• _Written request 1_:
Return the story about the lost and found phones word for word.

• _Provided passage_:
Just as I was wrapping up my salad, I heard a strange ringing.  It did not sound like any apple phone ringer I had ever heard.   I raced to the phone, and I saw a phone number and a message, “I’m in front of your building, please bring me my phone.”   I tried to pick up the call to tell them I would be right down, but the call could not be answered.    I took my phone and dialed the number, but it would not go through.  It felt like a ghost number.   I raced to put on my shoes and hoped I could get down the stairs and out in time before the person would leave.   

When I ran out the building I saw two young men on the opposite corner, I waved my hands, “Hey, I am over here!  I have your phone!”  

The guys walked across the street.   I’m not sure who they expected to greet them, but I think I saw relief on their faces that it was a middle-aged woman.   “Whose phone is this?  I asked.   “It’s mine”. The young man seemed shy.   He said in a soft voice, “Thank you.”  I introduced myself and asked their names.   

Malik had lost the phone and Tomas was his friend.   Malik said, “You have no idea how grateful I am you found it.” I said, “Oh, yes I know. Very well.   I found your phone because I was looking for my lost phone.”   They looked shocked.   “What do you mean?” asked Malik.  I told them the whole megillah and how it was found in a tree.  Malik responded, “I’m so glad you lost your phone.”   I said, “Me, too.   I would not have found your phone without losing my phone.”  

I learned they were both seniors at USC and Malik was going to go to law school and Tomas was going into cyber security ops.   It was Tomas who used an APP to call the lost phone without exposing his own number.  Very smart.   When I asked Malik why his phone was on airplane mode, he said, “Honestly I don’t know.” I said, “Ah, that’s why you have cyber ops Tomas as a friend.” Tomas responded, “We were on our way to buy a new phone.”   I said, “Who has $800 to buy a phone these days? God knows I didn’t want to spend money on one.”   They both nodded, I continued, “Although your phone does have damage.”  The three of us huddled around the phone, we looked like a MASH team around a wounded soldier.

• _Material for the task_:
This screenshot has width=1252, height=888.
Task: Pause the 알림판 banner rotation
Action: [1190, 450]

--

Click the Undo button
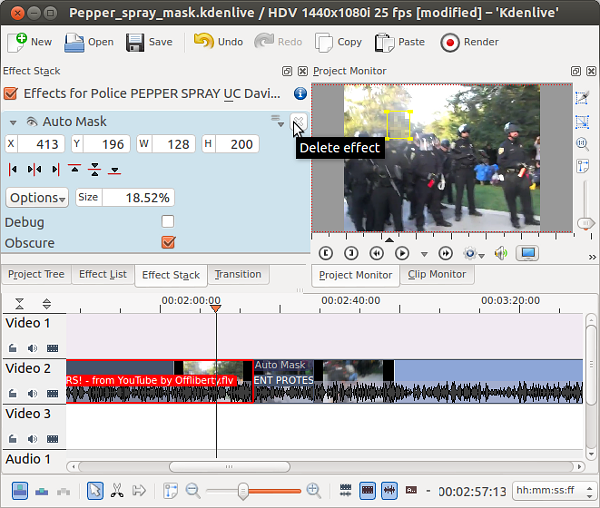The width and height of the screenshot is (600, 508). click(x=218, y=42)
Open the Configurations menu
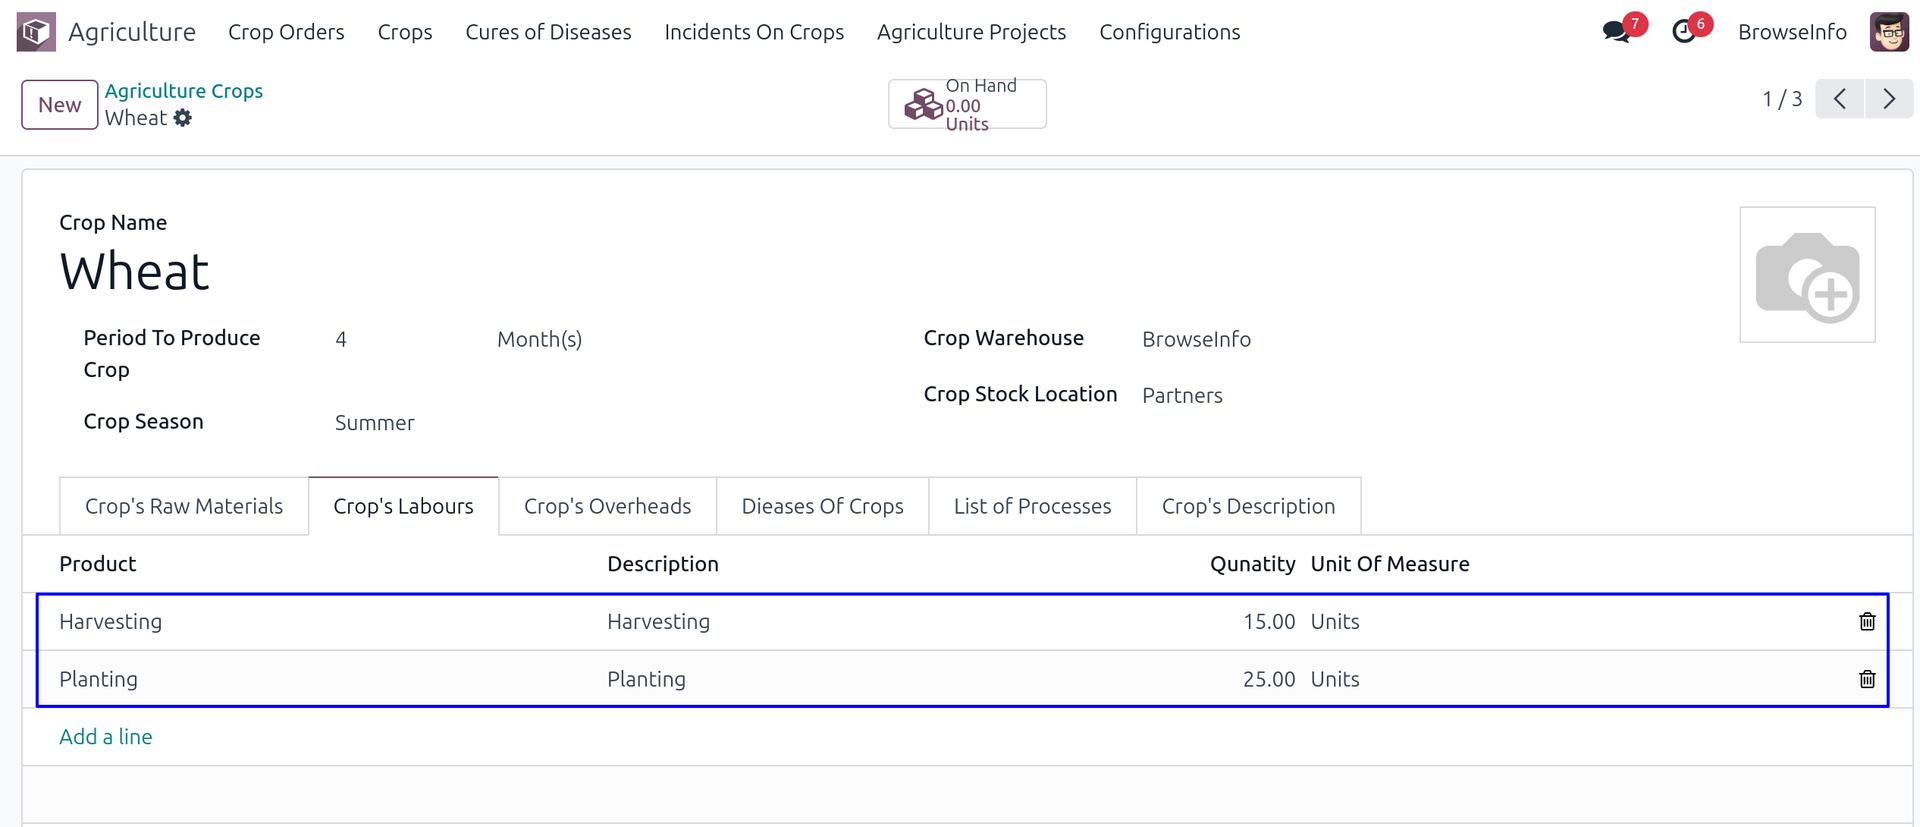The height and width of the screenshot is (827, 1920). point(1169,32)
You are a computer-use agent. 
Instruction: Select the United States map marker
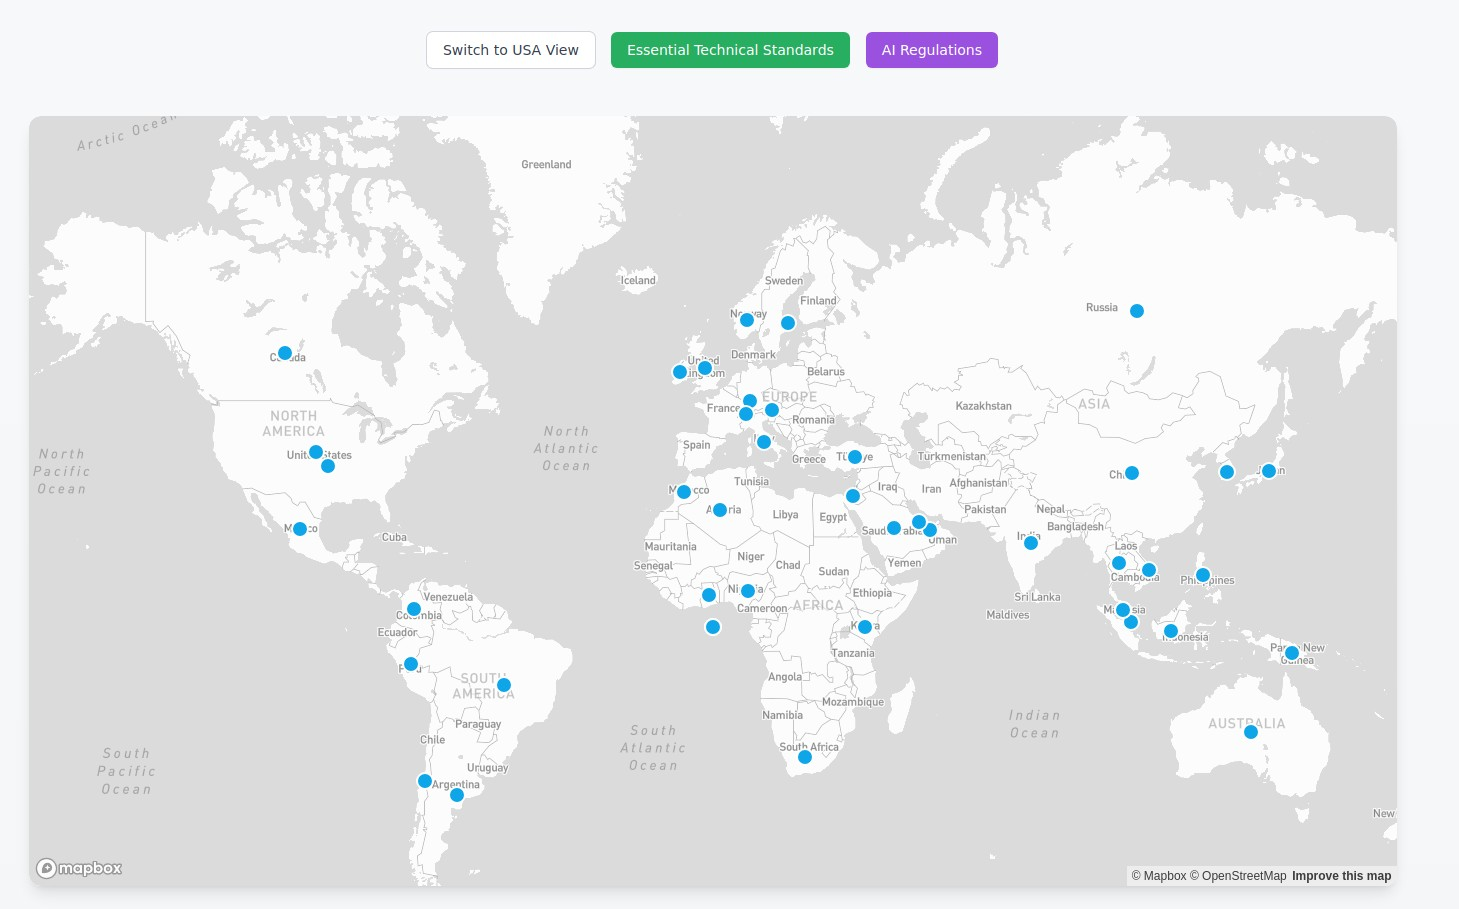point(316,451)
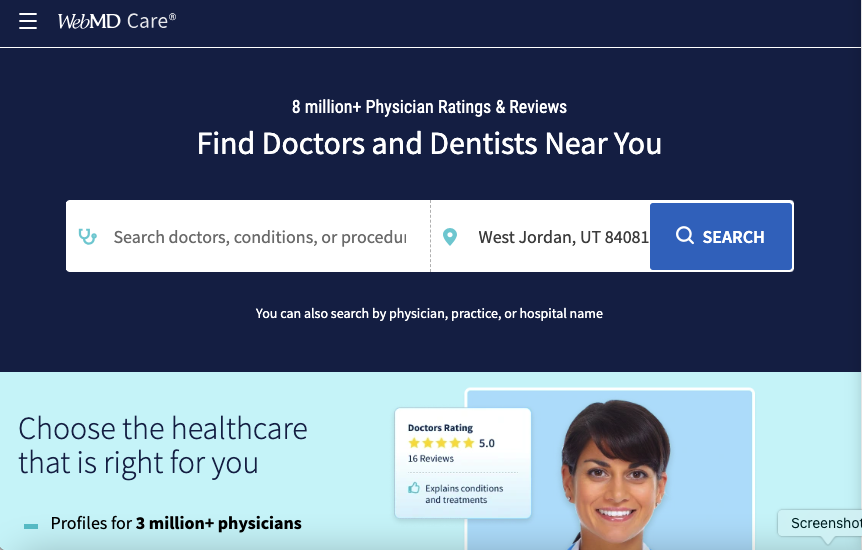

• _Written request 2_:
Rewrite the rows from the line with "This screenshot has width=1252, height=888." up to and including the line with "Action: [1190, 450]", substituting "slideshow" for "banner rotation" and leaving everything else unchanged.

• _Response 1_:
Just as I was wrapping up my salad, I heard a strange ringing.  It did not sound like any apple phone ringer I had ever heard.   I raced to the phone, and I saw a phone number and a message, “I’m in front of your building, please bring me my phone.”   I tried to pick up the call to tell them I would be right down, but the call could not be answered.    I took my phone and dialed the number, but it would not go through.  It felt like a ghost number.   I raced to put on my shoes and hoped I could get down the stairs and out in time before the person would leave.   

When I ran out the building I saw two young men on the opposite corner, I waved my hands, “Hey, I am over here!  I have your phone!”  

The guys walked across the street.   I’m not sure who they expected to greet them, but I think I saw relief on their faces that it was a middle-aged woman.   “Whose phone is this?  I asked.   “It’s mine”. The young man seemed shy.   He said in a soft voice, “Thank you.”  I introduced myself and asked their names.   

Malik had lost the phone and Tomas was his friend.   Malik said, “You have no idea how grateful I am you found it.” I said, “Oh, yes I know. Very well.   I found your phone because I was looking for my lost phone.”   They looked shocked.   “What do you mean?” asked Malik.  I told them the whole megillah and how it was found in a tree.  Malik responded, “I’m so glad you lost your phone.”   I said, “Me, too.   I would not have found your phone without losing my phone.”  

I learned they were both seniors at USC and Malik was going to go to law school and Tomas was going into cyber security ops.   It was Tomas who used an APP to call the lost phone without exposing his own number.  Very smart.   When I asked Malik why his phone was on airplane mode, he said, “Honestly I don’t know.” I said, “Ah, that’s why you have cyber ops Tomas as a friend.” Tomas responded, “We were on our way to buy a new phone.”   I said, “Who has $800 to buy a phone these days? God knows I didn’t want to spend money on one.”   They both nodded, I continued, “Although your phone does have damage.”  The three of us huddled around the phone, we looked like a MASH team around a wounded soldier.

• _Response 2_:
This screenshot has width=1252, height=888.
Task: Pause the 알림판 slideshow
Action: [1190, 450]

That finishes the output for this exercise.